● **Objective**
Switch "tree node" to "tree item" in the part of the entries that opens with the line containing "Tap the plus" and closes with the line containing "Action: pos(33,426)". Give back only those lines, with everything else left unchanged.

Lines of data:
☆ ☆ ☆ ☆ ☆ ☆ ☆

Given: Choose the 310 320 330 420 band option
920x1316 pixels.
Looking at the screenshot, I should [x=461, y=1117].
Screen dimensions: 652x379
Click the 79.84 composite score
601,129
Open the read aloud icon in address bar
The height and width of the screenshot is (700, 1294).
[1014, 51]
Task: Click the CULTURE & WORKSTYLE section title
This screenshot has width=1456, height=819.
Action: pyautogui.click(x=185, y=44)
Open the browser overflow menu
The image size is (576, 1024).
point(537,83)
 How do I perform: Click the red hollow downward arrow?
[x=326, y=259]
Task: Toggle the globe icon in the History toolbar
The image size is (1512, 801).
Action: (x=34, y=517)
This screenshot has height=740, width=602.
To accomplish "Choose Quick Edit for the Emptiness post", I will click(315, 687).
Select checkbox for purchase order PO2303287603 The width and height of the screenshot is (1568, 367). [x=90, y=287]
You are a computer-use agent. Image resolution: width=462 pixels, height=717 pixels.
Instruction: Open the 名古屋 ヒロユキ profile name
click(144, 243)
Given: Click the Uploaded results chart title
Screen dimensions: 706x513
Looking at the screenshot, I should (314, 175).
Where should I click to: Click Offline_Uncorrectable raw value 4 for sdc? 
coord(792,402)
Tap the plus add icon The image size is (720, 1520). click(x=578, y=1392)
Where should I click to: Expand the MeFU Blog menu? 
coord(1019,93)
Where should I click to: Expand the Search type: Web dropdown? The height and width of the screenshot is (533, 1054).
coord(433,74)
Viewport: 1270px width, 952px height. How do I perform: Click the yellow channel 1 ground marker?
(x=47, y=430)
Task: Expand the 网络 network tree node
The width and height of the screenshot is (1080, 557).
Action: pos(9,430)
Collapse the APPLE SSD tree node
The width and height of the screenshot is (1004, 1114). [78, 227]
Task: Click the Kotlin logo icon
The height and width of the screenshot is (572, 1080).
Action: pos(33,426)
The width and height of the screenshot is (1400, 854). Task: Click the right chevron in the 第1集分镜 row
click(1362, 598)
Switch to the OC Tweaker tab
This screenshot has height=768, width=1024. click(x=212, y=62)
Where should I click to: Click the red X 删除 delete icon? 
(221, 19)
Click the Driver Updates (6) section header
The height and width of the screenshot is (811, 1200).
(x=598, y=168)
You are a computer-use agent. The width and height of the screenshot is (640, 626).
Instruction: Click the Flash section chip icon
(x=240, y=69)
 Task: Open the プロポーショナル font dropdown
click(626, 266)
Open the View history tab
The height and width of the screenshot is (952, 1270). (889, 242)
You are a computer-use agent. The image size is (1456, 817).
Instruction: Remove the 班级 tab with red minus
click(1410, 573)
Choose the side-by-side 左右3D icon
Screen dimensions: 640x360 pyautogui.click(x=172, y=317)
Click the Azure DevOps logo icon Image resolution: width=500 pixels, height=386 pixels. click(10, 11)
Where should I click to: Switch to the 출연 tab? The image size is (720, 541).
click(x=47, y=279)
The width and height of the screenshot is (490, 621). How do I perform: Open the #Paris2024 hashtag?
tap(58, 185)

☆ ☆ ☆ ☆ ☆ ☆ ☆

● **Output for this task**
Tap the plus add icon The image size is (720, 1520). click(x=578, y=1392)
Where should I click to: Expand the MeFU Blog menu? 
coord(1019,93)
Where should I click to: Expand the Search type: Web dropdown? The height and width of the screenshot is (533, 1054).
coord(433,74)
Viewport: 1270px width, 952px height. How do I perform: Click the yellow channel 1 ground marker?
(x=47, y=430)
Task: Expand the 网络 network tree item
The width and height of the screenshot is (1080, 557).
Action: pos(9,430)
Collapse the APPLE SSD tree item
The width and height of the screenshot is (1004, 1114). [78, 227]
Task: Click the Kotlin logo icon
The height and width of the screenshot is (572, 1080).
Action: pos(33,426)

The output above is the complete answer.